One common problem that many programmers may
be confused of is how variables we declare and use are managed inside the
memory. It is also a hot topic that is discussed in CS371P class for countless
times. For example, Downing likes to ask us, whether the new variable is stored
in stack, or heap? Sometimes we have to guess because there are too many
scenarios in both Java and C++.
Before discussing what is presented in the
paper, we need to figure out, what is the literal definition of Memory
Management? It is the process of recognizing when allocated objects are no
longer needed, deallocating the memory used by such objects, and making it
available for subsequent allocations.
There are mainly two approaches to memory
management and we are lucky to see that C++ and Java happen to cover the two
approaches. Java corresponds to automatic memory management, while C++
corresponds to explicit memory management.
The author of the paper began with the Java
garbage collector. As we know, Java only stores primitives on the stack and they
exist within the scope of the function they are created in. Objects on the
other hand are created on heap using keyword new. It is also common sense that
garbage collector is responsible for deallocating the memory that were no
longer used. What we are interested is how does gc finish this job. According
to the paper, in JVM there is a full state diagram of totally eight possible
object states. Among them, the garbage collector is interested in the reachability
state (are there still references in the program to this object) and the finalization
state. The garbage maintains a circular state diagram for objects. Once the
object becomes finalizer-reachable, it will be garbage collected eventually.
C++, on the other hand, is quite different.
The author first introduced basic concepts of the locations where objects can
be placed, which include static memory, stack and heap. Similarly, objects
located on the stack are fully managed by the compiler and there is no need to
manually allocated memory or delete them when they are no longer used. The
limitation is that the size of objects must be known at compile time. Objects
on the head are dynamically allocated at runtime and this is what we will focus
on, since we have to manage the memory using new/delete manually. It is the
cost of flexibility without garbage collector.
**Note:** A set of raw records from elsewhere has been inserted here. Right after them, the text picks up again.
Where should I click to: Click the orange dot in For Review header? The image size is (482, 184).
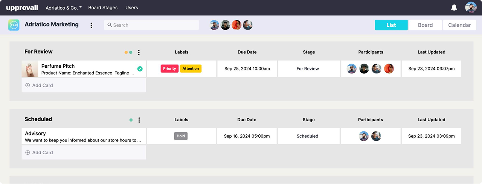126,52
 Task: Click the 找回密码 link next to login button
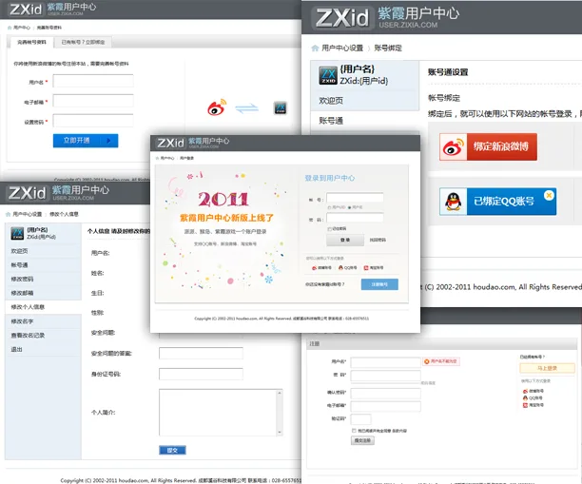click(378, 241)
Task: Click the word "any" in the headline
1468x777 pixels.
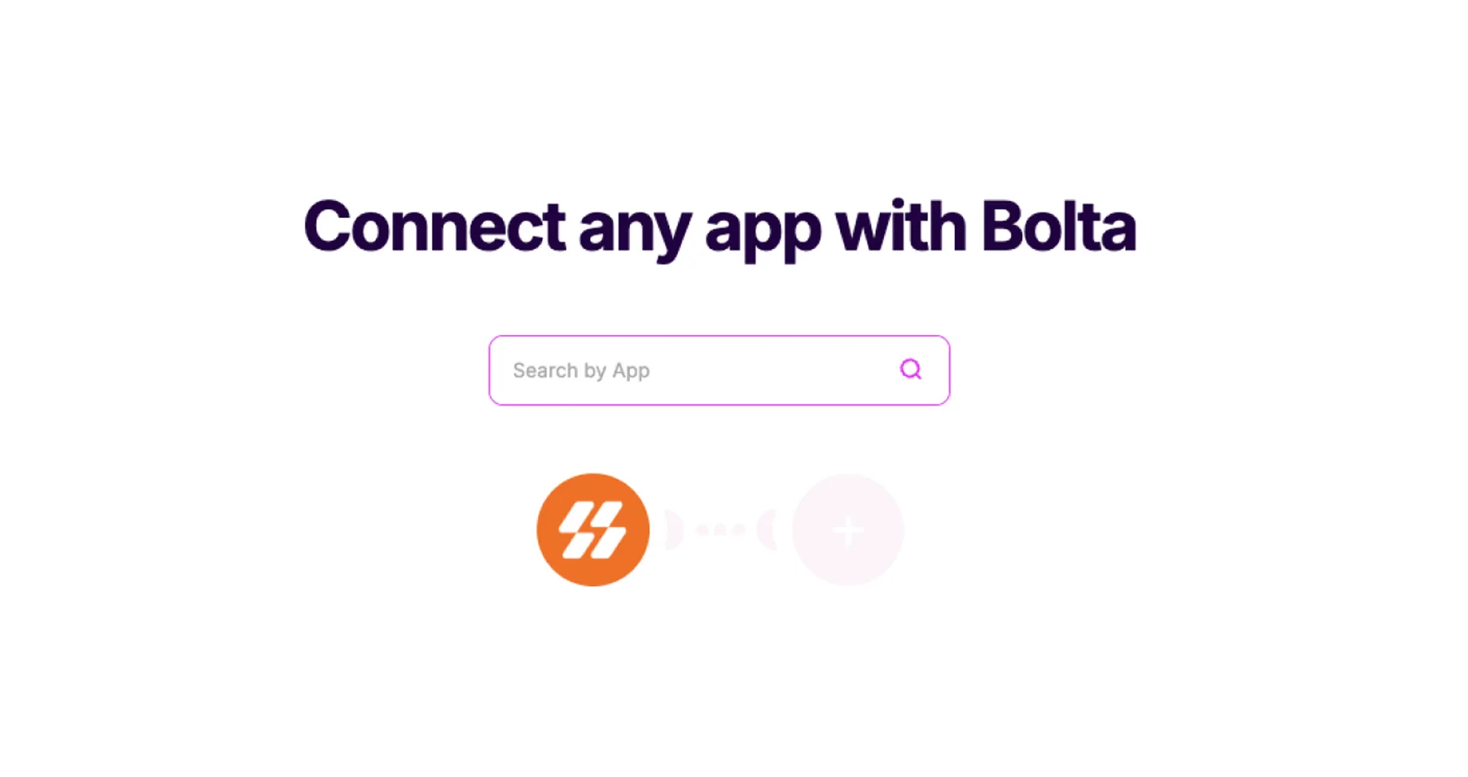Action: coord(635,231)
As mentioned in our lecture, the author also
pointed out a potential problem during memory deallocation. That is exception.
Different techniques of both Java and C++ were presented in the paper to
address this problem.
For Java, the trick is finally blocks.
Although C++ also support try/catch blocks to handle exceptions, only the Java
programming language knows the so-called finally blocks. It is always executed
as last part of the try block, so in the presence of catch blocks, the catch
blocks are executed first in case of exceptions.
Code is better example than words.
Void JavaFinally(){
resource
= new resource();
try{
//
something which could throw exception
}finally{
resource.cleanup();
}
}
Regardless how the try block is left, the
finally block will be used to call the cleanup method.
For C++, techniques include 1) avoid the
requirement for manually managed dynamic memory 2) using smart pointer types
and 3) possibility to use custom garbage collector.
Method 1 is trivial that we just use STL that
provides many generic class implementation to meet our common requirements.
Vector is the example we discussed in class.
The second method is interesting. The basic
idea is to implement a class who is compatible to a normal pointer and has a
destructor that performs the cleanup. As we talked in the class,
auto_ptr<> from STL is such a class.
void HeapAlloc(){
int*
x = new int(0);
int*
z;
{
*x
= 3;
int&
y = new int(*x);
y++;
z
= &y;
}
(*x)++;
delete
x;
++(*z);
delete
z;
}
#include <memory>
void CPPauto_ptr(){
std::auto_ptr<int>
x(new int(0));
std::auto_ptr<int>
z;
{
*x
= 3;
std::auto_ptr<int>
hlp)new int(*x));
int&
y = *hlp;
y++;
z
= hlp;
}
(*x)++;
++(*z);
}
Comparing the two sections of code, we could
get rid of the delete after using auto_ptr. Another point worth mentioning is
that, if an exception happens in std::auto_ptr<int> hlp)new int(*x));,
the resources occupied by the previously allocated object will be cleaned up
properly. This is also the reason why each allocated object is directly passed
to an auto_ptr<> (line 8). Using this technique guarantees to not leak if
an exception happens.
The author didn’t provide many details about
the third method and only said that there were systems that implement a garbage
collection for the C++ programming language similar to Java. But the limitation
is also obvious for most of them that they don’t destroy the objects properly
and just re-use memory occupied by this object.
In conclusion, although many topics in the
paper were discussed in class, it is still meaningful to review them together,
which makes all knowledge connected to each. Comparison of memory management
between Java and C++ showed us both similarities and differences and strengthen
our programming abilities in both languages.